La lectura del concepto de libertad de Montesquieu que he propuesto sitúa a este autor en la tradición de pensadores republicanos que, como señala Pettit, han concebido a la libertad política como no dominación. Este concepto de libertad, basado en el ideal de independencia personal distinto al ideal del autogobierno característico de la libertad positiva de Berlin, identifica la libertad con la ausencia de dominio ajeno. Desde la perspectiva de la libertad como no dominación, un hombre es libre cuando no está expuesto a formas arbitrarias de poder, es decir, cuando tiene la seguridad de que ningún otro individuo o grupo podrá interferir intencional y caprichosamente en sus elecciones, al margen de sus intereses y opiniones. En este contexto, las leyes “correctas” –precisamente aquellas leyes que no representan intereses y opiniones banderizas–, lejos de operar como restricciones a la libertad, la constituyen en la medida en que “reducen” la capacidad de dominio de unos sobre otros. Se trata de la antigua opción republicana del gobierno de la ley frente al gobierno del hombre, cuyo valor radica, como nos ha dicho Montesquieu en sus definiciones de libertad, en “no verse forzado a hacer una cosa que la ley no ordena” y en que “ningún ciudadano pueda temer nada de otro”. Pero además, la teoría de la Constitución inglesa inscribe a Montesquieu en la tradición de autores que han pensado la política en el marco del conflicto por el poder, y que fueron capaces de conciliar este conflicto con la libertad. Esto es lo que, a mi juicio, está en juego en la teoría de la distribución jurídica y social del poder”.

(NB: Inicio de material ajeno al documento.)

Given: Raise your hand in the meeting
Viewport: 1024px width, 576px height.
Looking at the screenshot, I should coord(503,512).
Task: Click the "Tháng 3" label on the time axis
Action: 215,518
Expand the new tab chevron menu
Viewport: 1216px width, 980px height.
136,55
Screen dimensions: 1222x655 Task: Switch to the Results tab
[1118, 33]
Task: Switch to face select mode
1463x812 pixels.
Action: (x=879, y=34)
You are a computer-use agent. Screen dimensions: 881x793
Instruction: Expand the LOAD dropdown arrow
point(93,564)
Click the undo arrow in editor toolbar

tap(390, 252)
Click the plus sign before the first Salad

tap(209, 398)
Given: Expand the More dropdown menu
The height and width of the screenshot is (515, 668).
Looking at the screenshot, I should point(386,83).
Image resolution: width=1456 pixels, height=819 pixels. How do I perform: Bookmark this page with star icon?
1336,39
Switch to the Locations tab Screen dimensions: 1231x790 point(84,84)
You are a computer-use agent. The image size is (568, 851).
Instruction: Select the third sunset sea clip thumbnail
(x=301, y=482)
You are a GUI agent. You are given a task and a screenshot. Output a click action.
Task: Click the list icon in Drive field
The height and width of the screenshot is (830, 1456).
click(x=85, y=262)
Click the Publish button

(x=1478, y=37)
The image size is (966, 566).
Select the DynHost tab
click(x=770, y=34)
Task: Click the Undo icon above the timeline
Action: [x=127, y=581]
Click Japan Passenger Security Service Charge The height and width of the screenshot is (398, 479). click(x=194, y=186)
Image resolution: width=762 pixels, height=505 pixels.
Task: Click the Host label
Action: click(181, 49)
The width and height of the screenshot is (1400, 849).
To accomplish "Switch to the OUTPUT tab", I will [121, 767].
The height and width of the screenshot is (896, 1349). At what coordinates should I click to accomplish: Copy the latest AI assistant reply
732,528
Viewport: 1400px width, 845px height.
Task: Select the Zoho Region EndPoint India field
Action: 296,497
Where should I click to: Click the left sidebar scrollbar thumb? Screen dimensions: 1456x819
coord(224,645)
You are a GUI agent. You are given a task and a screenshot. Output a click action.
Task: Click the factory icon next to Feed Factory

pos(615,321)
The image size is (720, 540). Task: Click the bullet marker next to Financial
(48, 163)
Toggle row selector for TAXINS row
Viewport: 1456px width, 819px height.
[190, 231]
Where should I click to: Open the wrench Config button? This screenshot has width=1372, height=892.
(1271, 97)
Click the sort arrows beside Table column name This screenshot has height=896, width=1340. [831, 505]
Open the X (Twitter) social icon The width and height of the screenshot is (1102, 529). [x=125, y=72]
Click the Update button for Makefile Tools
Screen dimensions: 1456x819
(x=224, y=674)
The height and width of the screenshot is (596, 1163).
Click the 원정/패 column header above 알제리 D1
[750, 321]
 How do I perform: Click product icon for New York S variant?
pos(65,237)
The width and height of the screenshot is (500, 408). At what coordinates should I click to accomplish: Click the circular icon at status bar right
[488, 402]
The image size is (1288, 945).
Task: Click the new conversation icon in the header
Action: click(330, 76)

TEORÍA GENERAL DE LA SEPARACIÓN DE PODERES DE MONTESQUIEU

“El estudio de Montesquieu dedicado a la separación de poderes se inicia con el planteamiento de un problema fundamental para la realización de la libertad: el poder político que puede y debe garantizarla constituye en sí mismo un peligro para la libertad. Sin embargo, en la misma fórmula en la que el autor resume el problema del poder anuncia también su solución: “Es una experiencia eterna que todo hombre que tiene poder siente inclinación a abusar de él, yendo hasta donde encuentra límites” (2003). La cuestión radica entonces en encontrar una forma de limitar el poder que no invalide su función como expresión y garante de la libertad de los ciudadanos. Este es el problema al que pretende dar respuesta la Constitución inglesa descrita por Montesquieu, a partir de un sistema de distribución jurídica y social de las funciones del Estado que permite que “el poder contrarreste el poder”. El sistema jurídico distribuye el poder del Estado en tres órganos: el Legislativo, representante de la voluntad general del pueblo que expresa a través de las leyes; el Ejecutivo, encargado de dar cumplimiento a dicha voluntad, y el Judicial, que juzga los delitos y las diferencias entre particulares. Pero, además, el sistema comprende una serie de facultades y procedimientos que permiten que estos órganos –específicamente el Legislativo y el Ejecutivo– participen de otro poder sin confundirse con él. El Legislativo tiene la facultad de examinar las acciones del Ejecutivo y puede acusar a los ministros si considera que no actúan en conformidad con lo dispuesto en la ley. El Ejecutivo, por su parte, participa del Poder Legislativo a través del derecho a veto que le permite rechazar las resoluciones del órgano legislador. Del mismo modo, el Legislativo sólo puede sesionar a instancias del Ejecutivo que lo convoca y durante el período que este disponga; pero el Ejecutivo está obligado a convocarlo al menos una vez al año, para que resuelva sobre la recaudación de impuestos y las fuerzas armadas. Por último, si bien el órgano judicial no participa de los otros poderes, una de las Cámaras del Legislativo –Cámara de los Lores– participa del Poder Judicial en tres instancias: cuando la aplicación de una ley implique una rigurosidad mayor que aquella que esta ley se proponía establecer; cuando un particular viole los derechos del pueblo en un asunto público, y cuando el acusado sea un noble”.